— start Information provided —

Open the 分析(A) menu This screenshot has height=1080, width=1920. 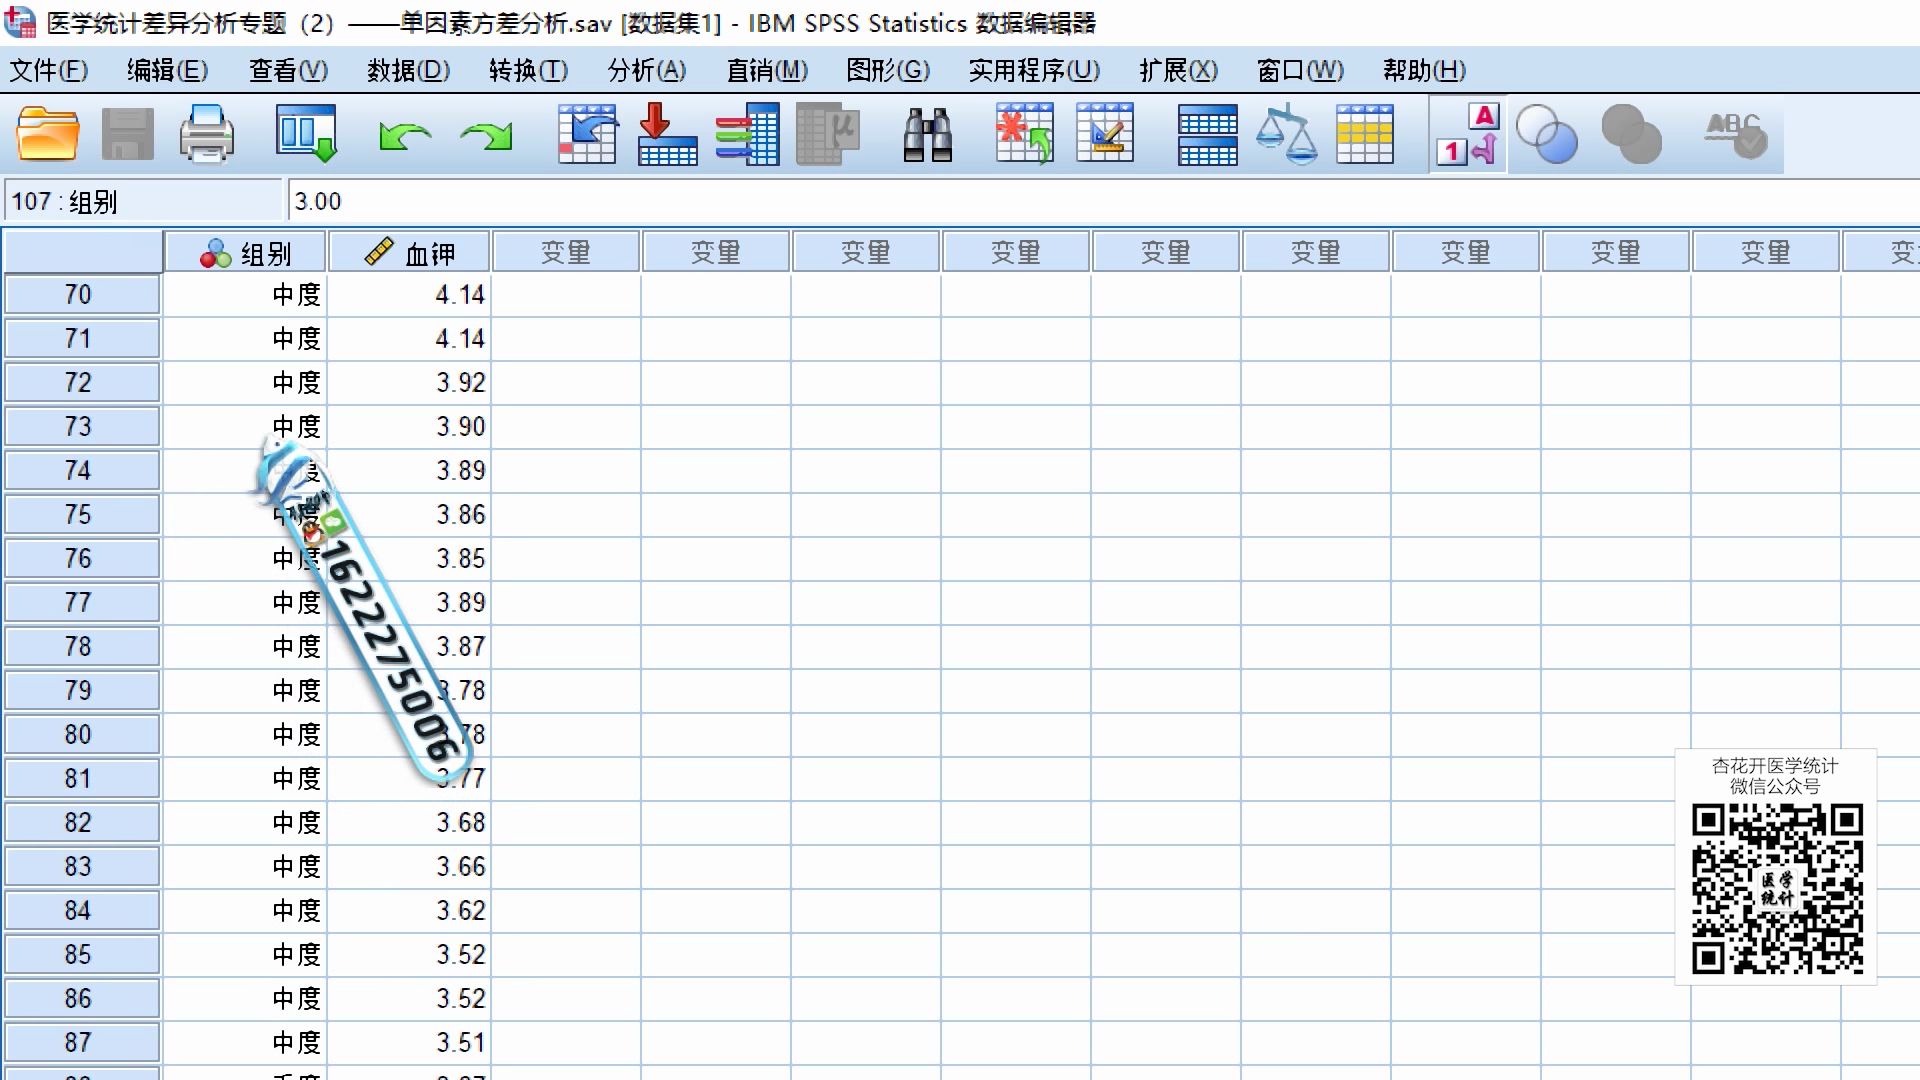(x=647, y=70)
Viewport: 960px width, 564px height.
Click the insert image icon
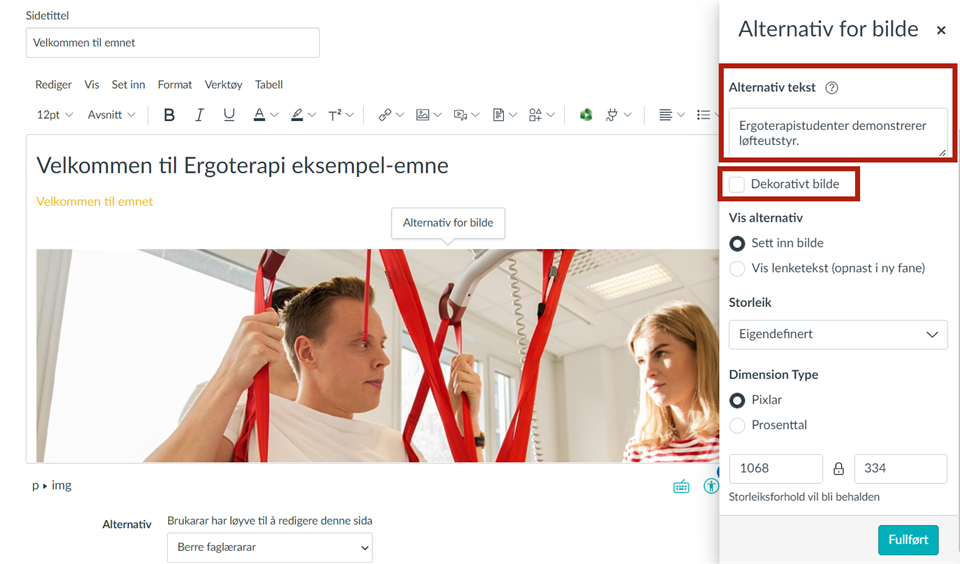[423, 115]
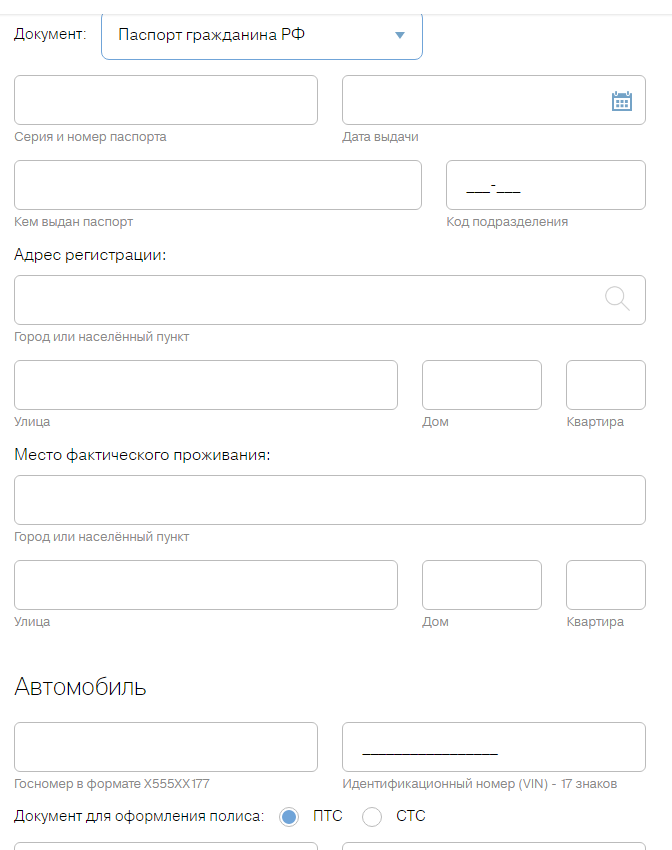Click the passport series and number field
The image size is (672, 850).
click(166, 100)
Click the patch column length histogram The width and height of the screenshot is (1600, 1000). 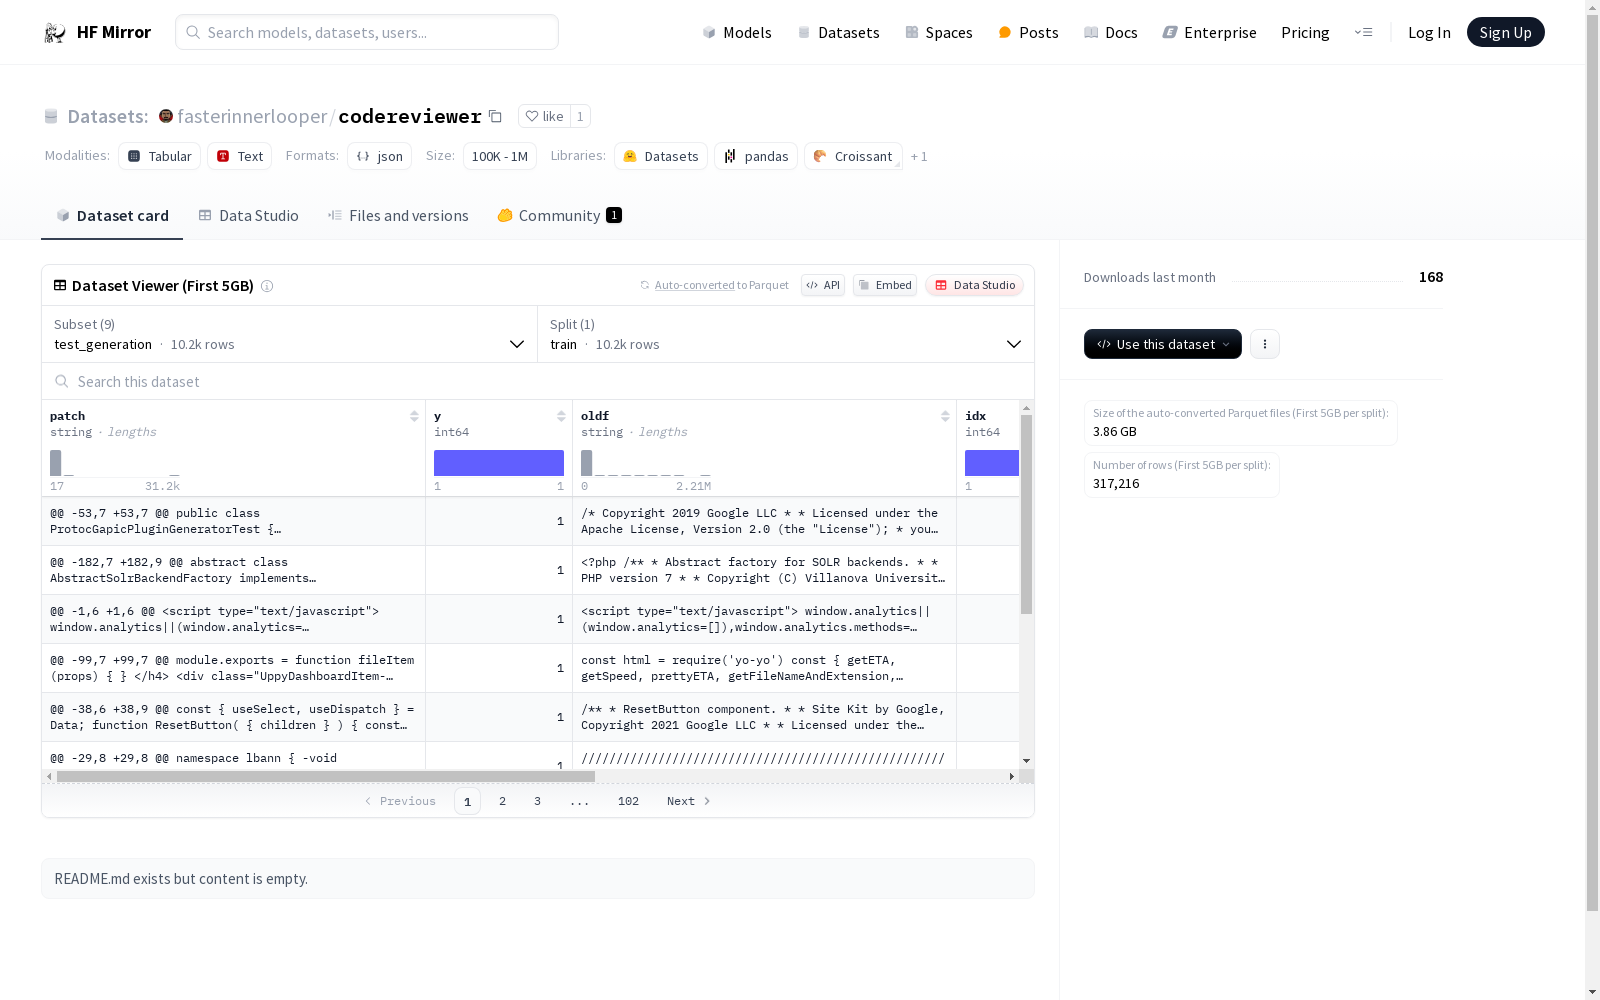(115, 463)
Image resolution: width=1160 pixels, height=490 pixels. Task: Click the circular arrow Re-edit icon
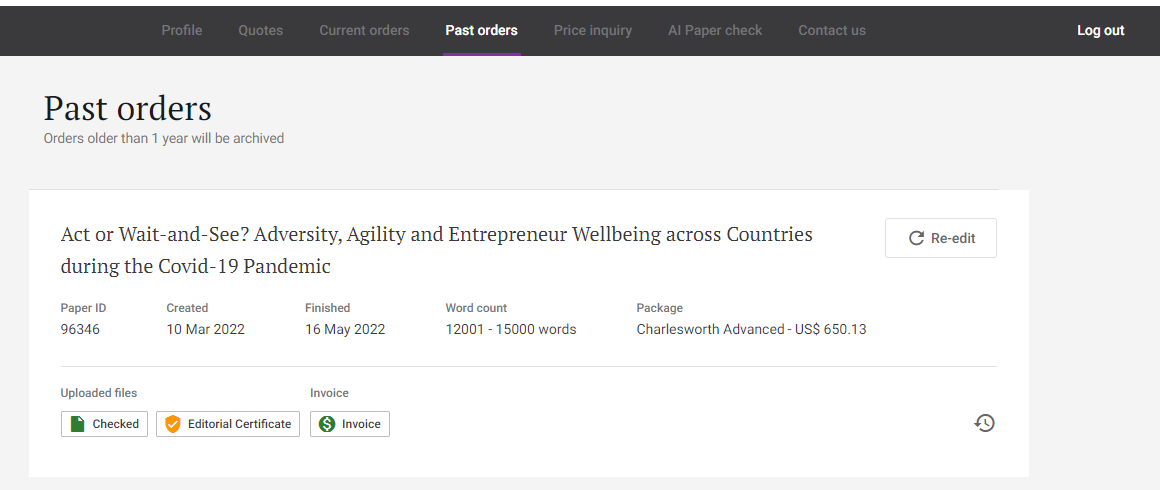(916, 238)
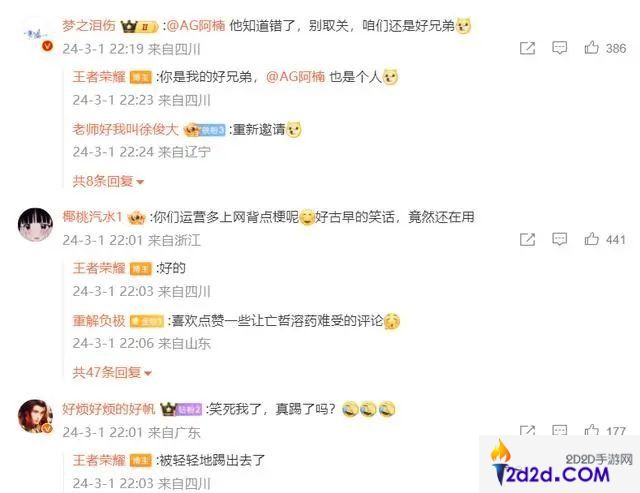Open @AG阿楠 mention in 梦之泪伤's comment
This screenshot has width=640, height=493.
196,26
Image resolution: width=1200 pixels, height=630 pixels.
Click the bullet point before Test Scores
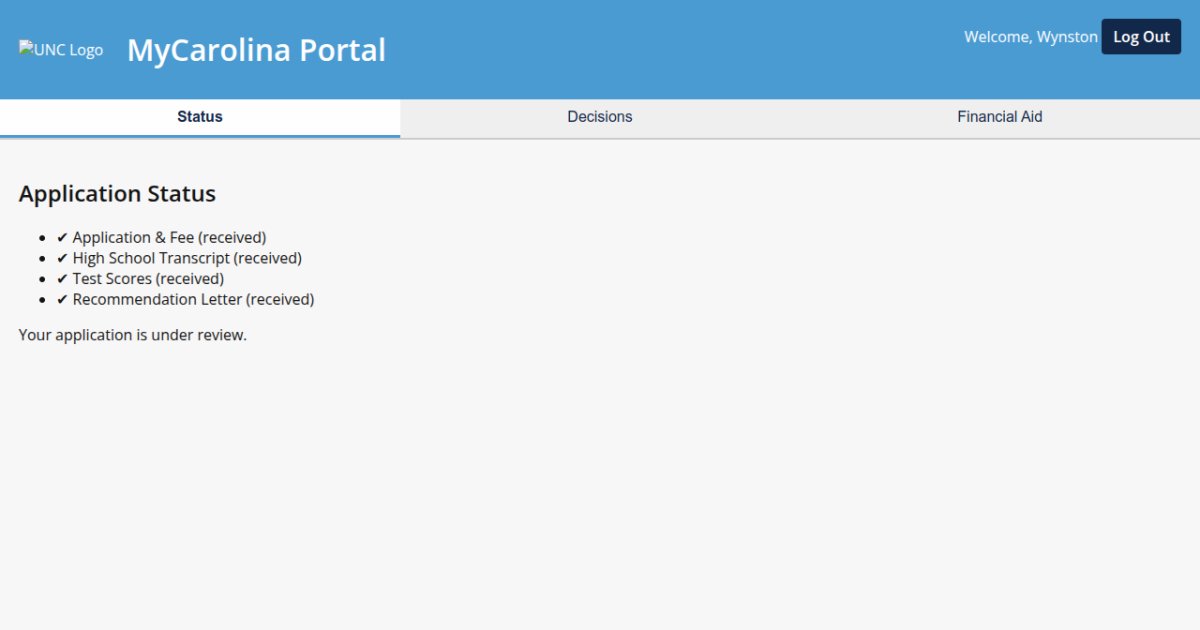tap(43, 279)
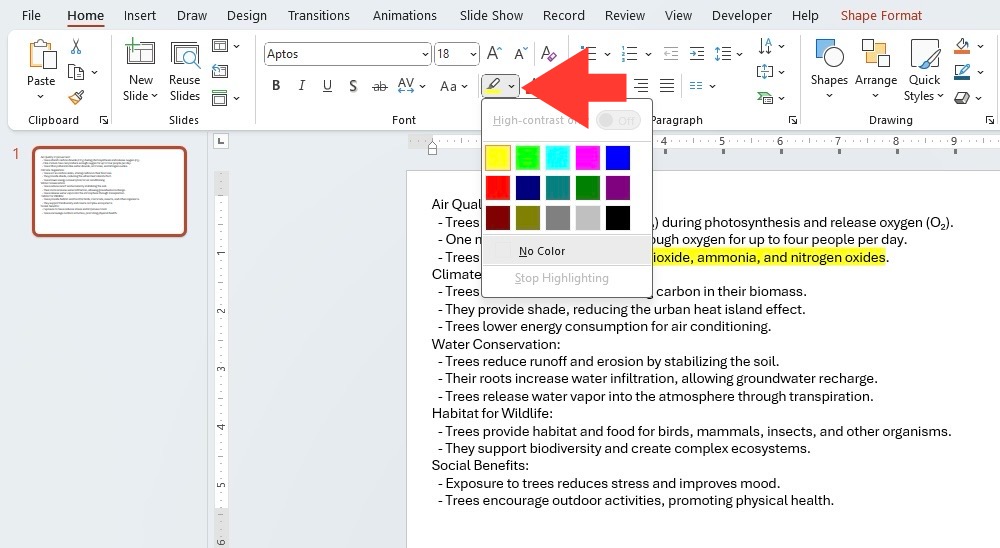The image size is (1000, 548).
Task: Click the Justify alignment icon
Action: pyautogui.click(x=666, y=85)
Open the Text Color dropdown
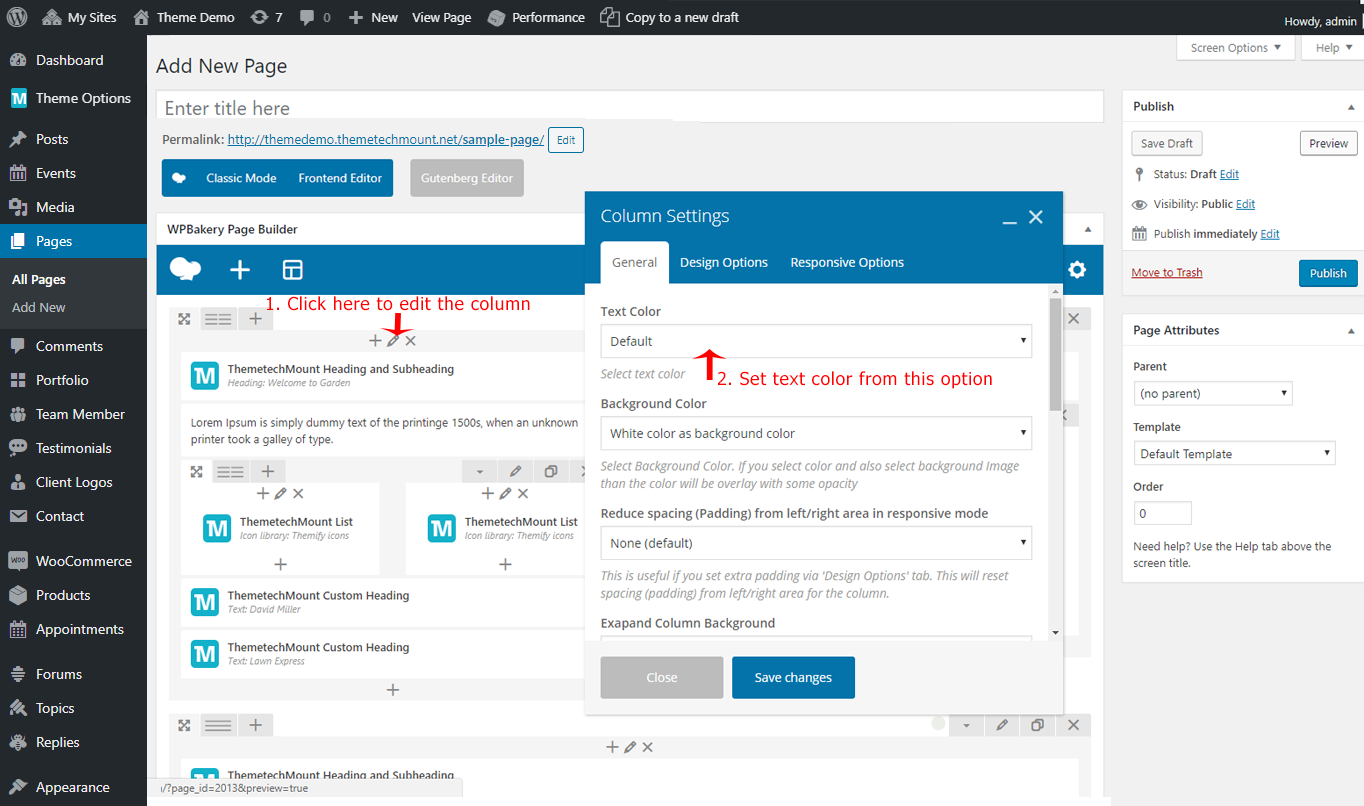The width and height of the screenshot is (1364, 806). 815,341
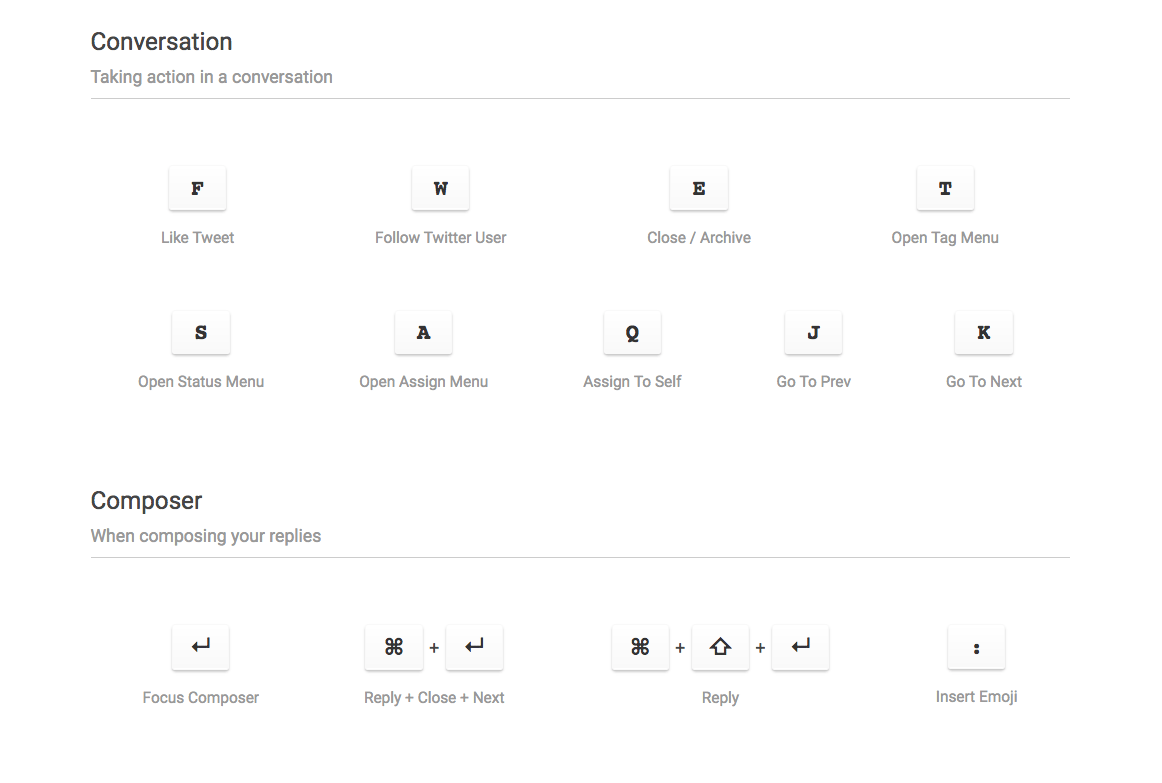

— end Information provided —

■ **Directive**
Copy the material word for word, starting at the line that contains "Image resolution: width=1160" and continuing through the end of the material, and leave the pictures out.

■ **Exercise solution**
Image resolution: width=1160 pixels, height=490 pixels. Task: Click the circular arrow Re-edit icon
(916, 238)
Open @AG阿楠 mention in 梦之泪伤's comment
This screenshot has width=640, height=493.
196,26
Image resolution: width=1200 pixels, height=630 pixels.
Click the bullet point before Test Scores
tap(43, 279)
The image size is (1000, 548).
Task: Click the Justify alignment icon
Action: pyautogui.click(x=666, y=85)
Open the Text Color dropdown
The width and height of the screenshot is (1364, 806). 815,341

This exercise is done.